Il est aussi le fruit de notre pratique au contact de sources qui apparaissent le plus souvent à la fois uniques et stéréotypés. Tout l’art de l’historien est de détecter les modèles employés tout en relevant les spécificités d’un texte (écrit ou oral) ou d’une représentation artistique pour en tirer, au final, des informations de type historique.

Les études des trois équipes portent sur des espaces régionaux construits par un ensemble de contacts et d’échanges bien antérieurs aux constructions des empires coloniaux : circulation de modèles politiques ou religieux, échanges commerciaux, échanges religieux et linguistiques, etc., favorisés par la présence d’intermédiaires culturels.
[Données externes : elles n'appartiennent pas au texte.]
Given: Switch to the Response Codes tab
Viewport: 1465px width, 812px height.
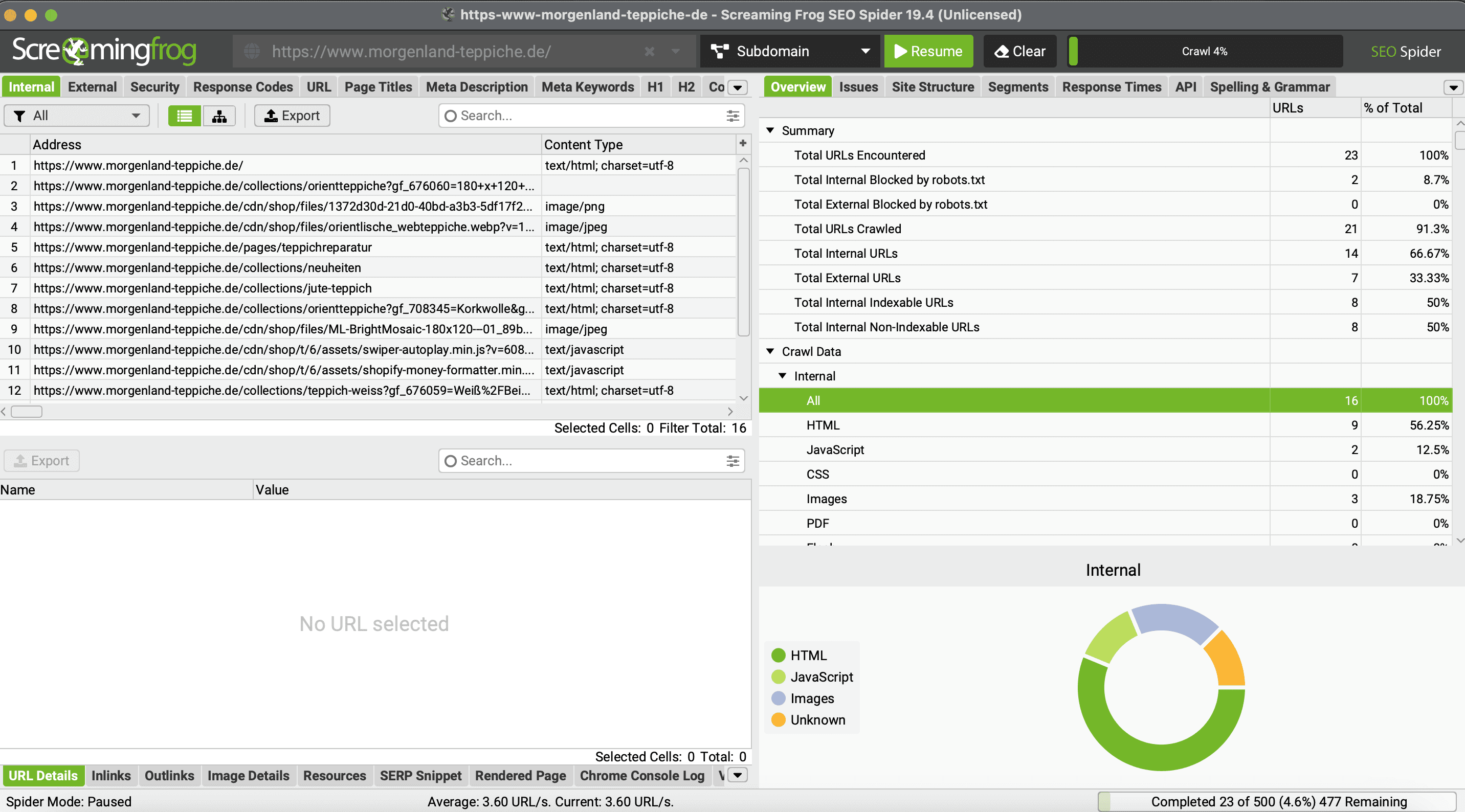Looking at the screenshot, I should 243,87.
Les variété des champs géographiques couverts par les trois équipes (Éthiopie, Afrique orientale, Afrique de l’ouest islamique et monde Akan) et la complémentarité des approches anthropologiques et historiques permettent de fructueuses confrontations et sont une incitation à porter une attention particulière à l’étude des rencontres et échanges entre cultures et sociétés différentes. Tout en s’attachant à l’étude des sources externes à l’Afrique (archives coloniales, missionnaires, récits de voyage etc.) les membres de l’axe accordent une place particulière aux sources endogènes (manuscrits, sources orales etc.).
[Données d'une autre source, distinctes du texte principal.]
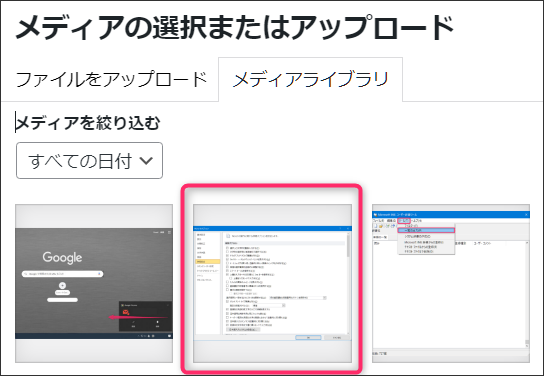The image size is (544, 376).
Task: Click the OK button in options dialog thumbnail
Action: pos(308,337)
L’existence de réelles équipes qui partagent un terrain commun n’empêche aucunement des rencontres sur des thématiques transversales, comme ce fut le cas lors de la table ronde organisée en novembre 2003 (voir ci-dessous dans le chapitre bilan), ou comme ce sera le cas dans le séminaire de recherche sur l’esclavage (voir ci-dessous dans le chapitre perspectives).

Bilan
Les membres de cet axe ont eu ainsi l’occasion de confirmer les convergences de leurs approches au cours d’une table-ronde réunissant la plupart d’entre eux, en novembre dernier (24, 25, 26 novembre 2003), aux côtés de leurs collègues du Seminar für Orientkunde de l’université de Mayence, associés dans un projet Procope animé pour la partie française par Bertrand Hirsch, directeur du CRA. Le thème de la table-ronde, « Identités composées. Dynamiques linguistiques et religieuses en Afrique », procède d’un intérêt commun pour une étude de l’Afrique envisagée dans la longue durée et dans son évolution, combinant approches des sociétés et de leurs contacts avec l’extérieur.
Les actes de cette table-ronde feront l’objet d’une publication à paraître en 2005.